Según los cálculos de Carmona, si se compara el costo de ocho pasajes en primera con el alquiler de ese avión privado, el gasto aumenta 150% . "Hay que pensar que es un avión todo para vos, con seis camas, servicio vip, una azafata a bordo. No es comparable con primera clase; está tres escalones más arriba ", dice Carmona, que redondea el valor del viaje en US$9 por kilómetro . Es decir, en un vuelo de aproximadamente 12.000 kilómetros, sumaría alrededor de US$108.000 de tarifa base (unos US$13.500 por persona si se completa el avión con ocho pasajeros).

"Hay un aumento en las consultas, tanto para turismo como ejecutivos que prefieren evitar el uso de las terminales muy concurridas, filas de controles, migraciones y el compartir el avión con cientos de personas de todas partes del mundo ", coincide Martín Baldomá Jones, director de Aerals, el primer marketplace de vuelos privados del país, que permite cotizar y alquilar aviones para cualquier ruta en América Latina.

Según asegura Baldomá Jones, también hay consultas para evacuar a ciudadanos de distintos países desde China y las ciudades más comprometidas. Aunque ya pasó, dice, el pico más álgido.

Según detalla Alfredo Lisdero, presidente de Alphcentauri, el impacto es más fuerte en las operaciones de larga distancia que en las regionales, que hacen base en países donde la enfermedad no se encuentra tan expandida como en Asia y Europa. "Si los casos aumentan en la Argentina sí estimamos que habrá un incremento de individuos y empresas que van a preferir volar con las mayores medidas sanitarias que permite la aviación ejecutiva", apuntó.

De todos modos, nadie está salvado y en los aviones privados también se aplican los protocolos para mantener el virus a raya . En Royal Class, por ejemplo, aseguran que para evitar el contagio aplican las recomendaciones de la Organización Mundial de la Salud (OMS). Esto abarca desde la ubicación de dispensers de alcohol en gel en cada asiento a la gestión del saludo de la tripulación a pasajeros, que implica mostrar cortesía sin tener contacto.

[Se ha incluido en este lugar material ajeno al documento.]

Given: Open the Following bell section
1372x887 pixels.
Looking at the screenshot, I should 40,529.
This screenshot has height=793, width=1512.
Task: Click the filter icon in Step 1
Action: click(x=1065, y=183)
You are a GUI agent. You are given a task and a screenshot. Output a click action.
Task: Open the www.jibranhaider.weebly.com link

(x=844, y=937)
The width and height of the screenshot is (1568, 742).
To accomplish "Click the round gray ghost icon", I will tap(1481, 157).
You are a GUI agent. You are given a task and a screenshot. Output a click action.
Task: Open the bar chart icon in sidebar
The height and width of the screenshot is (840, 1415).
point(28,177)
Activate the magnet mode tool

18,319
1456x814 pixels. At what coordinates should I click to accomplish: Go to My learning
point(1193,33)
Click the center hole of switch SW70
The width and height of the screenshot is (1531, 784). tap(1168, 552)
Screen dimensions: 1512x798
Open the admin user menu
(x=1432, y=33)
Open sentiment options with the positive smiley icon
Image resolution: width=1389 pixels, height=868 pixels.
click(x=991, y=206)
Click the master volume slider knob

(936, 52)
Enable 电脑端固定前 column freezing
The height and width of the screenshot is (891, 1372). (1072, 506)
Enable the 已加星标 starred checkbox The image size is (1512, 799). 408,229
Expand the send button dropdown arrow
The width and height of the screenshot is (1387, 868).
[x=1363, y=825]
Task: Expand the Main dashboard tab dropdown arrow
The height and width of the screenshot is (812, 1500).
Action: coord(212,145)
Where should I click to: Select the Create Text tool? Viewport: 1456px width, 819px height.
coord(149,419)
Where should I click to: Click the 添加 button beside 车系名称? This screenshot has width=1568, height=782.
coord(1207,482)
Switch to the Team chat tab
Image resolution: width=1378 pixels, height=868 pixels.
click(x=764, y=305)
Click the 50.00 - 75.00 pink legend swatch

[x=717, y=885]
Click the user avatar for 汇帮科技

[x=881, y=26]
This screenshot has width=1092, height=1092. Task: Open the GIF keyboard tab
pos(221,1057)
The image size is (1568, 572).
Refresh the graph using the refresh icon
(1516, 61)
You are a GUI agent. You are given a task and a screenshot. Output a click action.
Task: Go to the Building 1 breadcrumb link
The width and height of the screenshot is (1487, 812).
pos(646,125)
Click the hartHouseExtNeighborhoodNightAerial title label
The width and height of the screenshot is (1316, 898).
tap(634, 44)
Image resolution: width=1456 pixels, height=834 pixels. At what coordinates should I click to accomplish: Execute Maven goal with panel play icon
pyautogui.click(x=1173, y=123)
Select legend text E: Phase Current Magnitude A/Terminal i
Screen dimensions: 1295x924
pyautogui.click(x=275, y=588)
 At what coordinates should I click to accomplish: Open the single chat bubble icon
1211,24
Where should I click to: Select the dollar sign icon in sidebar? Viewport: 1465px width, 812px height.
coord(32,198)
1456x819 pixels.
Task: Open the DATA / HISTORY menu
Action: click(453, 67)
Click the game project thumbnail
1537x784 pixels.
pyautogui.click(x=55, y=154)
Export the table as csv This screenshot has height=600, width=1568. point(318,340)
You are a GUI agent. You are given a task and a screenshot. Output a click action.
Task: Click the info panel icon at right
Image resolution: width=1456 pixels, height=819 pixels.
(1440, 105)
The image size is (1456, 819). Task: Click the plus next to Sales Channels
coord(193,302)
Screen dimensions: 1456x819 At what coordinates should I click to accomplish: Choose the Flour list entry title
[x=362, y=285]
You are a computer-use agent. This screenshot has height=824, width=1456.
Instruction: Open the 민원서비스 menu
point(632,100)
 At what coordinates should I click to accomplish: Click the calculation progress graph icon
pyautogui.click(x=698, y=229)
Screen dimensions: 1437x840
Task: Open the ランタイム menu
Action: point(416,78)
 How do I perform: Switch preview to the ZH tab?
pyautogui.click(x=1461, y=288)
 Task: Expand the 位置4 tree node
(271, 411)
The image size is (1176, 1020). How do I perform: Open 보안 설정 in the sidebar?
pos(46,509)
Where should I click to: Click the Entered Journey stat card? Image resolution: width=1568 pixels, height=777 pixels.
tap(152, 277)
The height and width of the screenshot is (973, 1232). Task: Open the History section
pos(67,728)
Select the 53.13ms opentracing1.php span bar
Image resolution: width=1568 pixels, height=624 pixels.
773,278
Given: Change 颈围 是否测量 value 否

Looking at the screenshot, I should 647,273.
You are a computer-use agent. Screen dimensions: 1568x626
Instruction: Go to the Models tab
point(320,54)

Además, después de cada vuelo, las aeronaves son bien ventiladas y se limpian todas las superficies con una solución de alcohol.

Los números de la aviación privada en la Argentina

Lo que comenzó en la década del 30 como una excentricidad de algunos dueños de estancias que alquilaba un pequeño avión para trasladarse hasta sus campos es hoy un negocio que genera en el país alrededor de 4000 vuelos privados por año .

Según datos aportados por Aerals, hay 55 empresas y 76 aviones que activamente se alquilan para vuelos ejecutivos y turismo . El resto de los habilitados se usan para vuelos sanitarios y algunas gobernaciones.

Para un vuelo de corto alcance como Buenos Aires-Punta del Este los precios varían entre US$2500 y US$14.000 . Para un vuelo entre Buenos Aires y Mendoza, oscilan entre los US$6000 y US$20.000; y para un vuelo de largo alcance como Buenos Aires - Islas Turcos y Caicos varía entre US$95.000 y US$140.000 .

Los aviones privados cuentan con más de 1100 pistas habilitadas a lo largo y ancho del país que se pueden utilizar, aunque algunas de ellas son pistas privadas.